Also see most updated version of this document.
Intellectual Property Approach: Copyright and Patents
Our team believes that NDN is a viable architecture for the future of the Internet. As such, protecting its availability to all who would use it as the basis for innovation is extremely important. We agree with the principles expressed by the Mozilla Foundation in their statement of values, in particular the following:
- The Internet is a global public resource that must remain open and accessible.
- The effectiveness of the Internet as a public resource depends upon interoperability (protocols, data formats, content), innovation and decentralized participation worldwide.
- Free and open source software promotes the development of the Internet as a public resource.
- Transparent community-based processes promote participation, accountability, and trust.
- Commercial involvement in the development of the Internet brings many benefits; a balance between commercial goals and public benefit is critical.
We believe that NDN, as a proposed Future Internet Architecture, must adhere to the same philosophy of openness that has made the existing Internet architecture both wildly successful and a fundamental advance of our lifetimes.
By openness, we mean that the standard protocols and algorithms that are the common language or “thin waist” of the future internet must be unencumbered by intellectual property claims, as has been the case for the TCP/IP protocols, HTTP, HTML, and other key components on the current Internet.
Our approach emphasizes an open source ethos for the architecture and key mechanisms, as well as the research process, but does not intend to restrict the commercialization of innovation by the project team or others.

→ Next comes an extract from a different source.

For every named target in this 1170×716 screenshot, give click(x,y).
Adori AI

Our collaboration and management plan describes possible approaches to future governance over NDN as an open source project. Here we describe our intent for intellectual property generated in the course of this research effort.

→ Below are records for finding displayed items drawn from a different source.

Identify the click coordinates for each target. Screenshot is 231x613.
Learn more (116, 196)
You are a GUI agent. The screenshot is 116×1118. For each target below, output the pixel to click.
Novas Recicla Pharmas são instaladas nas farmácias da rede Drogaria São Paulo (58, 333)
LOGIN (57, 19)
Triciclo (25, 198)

Copyright and Licensing Approach
Copyright will be held by the author(s) and/or their institutions, per institutional policy.
- Software developed with funding from this program will be made available under one of the open source licenses listed by the Open Source Initiative. In particular, the “reference implementations” will use LGPL, Apache, BSD, or similar, to enable incorporation in both open and closed source projects.

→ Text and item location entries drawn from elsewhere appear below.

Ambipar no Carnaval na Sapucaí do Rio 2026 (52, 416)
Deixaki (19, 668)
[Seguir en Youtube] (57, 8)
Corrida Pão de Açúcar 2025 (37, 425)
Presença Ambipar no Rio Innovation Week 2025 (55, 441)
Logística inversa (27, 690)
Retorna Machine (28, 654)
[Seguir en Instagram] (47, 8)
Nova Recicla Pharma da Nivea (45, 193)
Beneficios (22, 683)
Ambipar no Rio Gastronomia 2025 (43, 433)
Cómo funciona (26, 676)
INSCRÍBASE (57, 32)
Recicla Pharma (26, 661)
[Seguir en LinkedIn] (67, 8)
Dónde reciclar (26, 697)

- Documentation and technical reports will be made available under a similar open source or Creative Commons license.
- Papers and other publications will be made available on the NDN site when allowed by the publisher.
Patent Approach
As in our previous FIA project, each institution may file patent applications on new inventions arising from the research, according to usual practice. New and existing IP may require licensing for commercial use. We do not expect IP issues to negatively impact the research conducted by the collaborating institutions in this project. Project team members may collaborate with industry and others to develop protectable IP that can spark new markets and increased interest in NDN.
However, the full potential of named data networking can only be realized through a core set of protocols that are open and cost-free. Thus we will continue to publish as much as possible in peer-reviewed papers, technical reports and protocol specifications on our web site, and open source reference software implementations. For guidance, the team will rely on current practices in the free and open source software (FOSS) community, including possibly formalizing a patent policy similar to that of W3C2.